(Stored items)
+===+
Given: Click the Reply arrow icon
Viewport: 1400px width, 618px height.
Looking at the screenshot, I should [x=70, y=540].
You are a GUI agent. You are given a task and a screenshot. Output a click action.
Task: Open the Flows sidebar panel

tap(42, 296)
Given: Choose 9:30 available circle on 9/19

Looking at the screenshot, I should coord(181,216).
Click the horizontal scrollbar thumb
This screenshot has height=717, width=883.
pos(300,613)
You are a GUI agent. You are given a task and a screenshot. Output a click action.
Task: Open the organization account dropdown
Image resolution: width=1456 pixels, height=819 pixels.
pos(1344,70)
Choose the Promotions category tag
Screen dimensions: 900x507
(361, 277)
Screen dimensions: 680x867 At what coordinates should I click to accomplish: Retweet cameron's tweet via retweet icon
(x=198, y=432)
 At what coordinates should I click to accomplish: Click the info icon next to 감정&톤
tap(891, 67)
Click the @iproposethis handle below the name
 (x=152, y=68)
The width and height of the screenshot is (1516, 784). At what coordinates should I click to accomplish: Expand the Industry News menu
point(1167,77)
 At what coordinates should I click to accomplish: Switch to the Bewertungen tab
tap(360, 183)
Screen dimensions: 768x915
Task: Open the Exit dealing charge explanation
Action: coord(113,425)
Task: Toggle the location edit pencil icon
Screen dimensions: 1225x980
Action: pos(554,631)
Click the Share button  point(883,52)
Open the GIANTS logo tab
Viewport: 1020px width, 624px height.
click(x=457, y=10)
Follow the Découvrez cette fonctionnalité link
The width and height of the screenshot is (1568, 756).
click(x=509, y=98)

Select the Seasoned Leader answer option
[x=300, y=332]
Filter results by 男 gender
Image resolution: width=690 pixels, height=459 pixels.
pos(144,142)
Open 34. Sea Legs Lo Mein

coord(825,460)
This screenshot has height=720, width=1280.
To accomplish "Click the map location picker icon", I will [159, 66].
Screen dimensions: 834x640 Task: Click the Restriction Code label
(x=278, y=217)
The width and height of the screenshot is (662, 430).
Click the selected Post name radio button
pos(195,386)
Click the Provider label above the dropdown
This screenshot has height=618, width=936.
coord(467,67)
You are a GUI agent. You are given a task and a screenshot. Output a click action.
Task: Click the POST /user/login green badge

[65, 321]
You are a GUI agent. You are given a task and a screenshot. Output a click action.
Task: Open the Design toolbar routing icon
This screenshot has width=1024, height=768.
+===+
*REQUIREMENT:* Once you have read the records above, set every one of them down again exactly.

*RESULT FOR THIS TASK:*
Given: Click the Reply arrow icon
Viewport: 1400px width, 618px height.
Looking at the screenshot, I should [x=70, y=540].
You are a GUI agent. You are given a task and a screenshot. Output a click action.
Task: Open the Flows sidebar panel

tap(42, 296)
Given: Choose 9:30 available circle on 9/19

Looking at the screenshot, I should coord(181,216).
Click the horizontal scrollbar thumb
This screenshot has height=717, width=883.
pos(300,613)
You are a GUI agent. You are given a task and a screenshot. Output a click action.
Task: Open the organization account dropdown
Image resolution: width=1456 pixels, height=819 pixels.
pos(1344,70)
Choose the Promotions category tag
Screen dimensions: 900x507
(361, 277)
Screen dimensions: 680x867 At what coordinates should I click to accomplish: Retweet cameron's tweet via retweet icon
(x=198, y=432)
 At what coordinates should I click to accomplish: Click the info icon next to 감정&톤
tap(891, 67)
Click the @iproposethis handle below the name
 (x=152, y=68)
The width and height of the screenshot is (1516, 784). At what coordinates should I click to accomplish: Expand the Industry News menu
point(1167,77)
 At what coordinates should I click to accomplish: Switch to the Bewertungen tab
tap(360, 183)
Screen dimensions: 768x915
Task: Open the Exit dealing charge explanation
Action: coord(113,425)
Task: Toggle the location edit pencil icon
Screen dimensions: 1225x980
Action: pos(554,631)
Click the Share button  point(883,52)
Open the GIANTS logo tab
Viewport: 1020px width, 624px height.
click(x=457, y=10)
Follow the Découvrez cette fonctionnalité link
The width and height of the screenshot is (1568, 756).
click(x=509, y=98)

Select the Seasoned Leader answer option
[x=300, y=332]
Filter results by 男 gender
Image resolution: width=690 pixels, height=459 pixels.
pos(144,142)
Open 34. Sea Legs Lo Mein

coord(825,460)
This screenshot has height=720, width=1280.
To accomplish "Click the map location picker icon", I will [159, 66].
Screen dimensions: 834x640 Task: Click the Restriction Code label
(x=278, y=217)
The width and height of the screenshot is (662, 430).
Click the selected Post name radio button
pos(195,386)
Click the Provider label above the dropdown
This screenshot has height=618, width=936.
coord(467,67)
You are a GUI agent. You are given a task and a screenshot. Output a click action.
Task: Click the POST /user/login green badge

[65, 321]
You are a GUI agent. You are given a task and a screenshot. Output a click action.
Task: Open the Design toolbar routing icon
This screenshot has width=1024, height=768.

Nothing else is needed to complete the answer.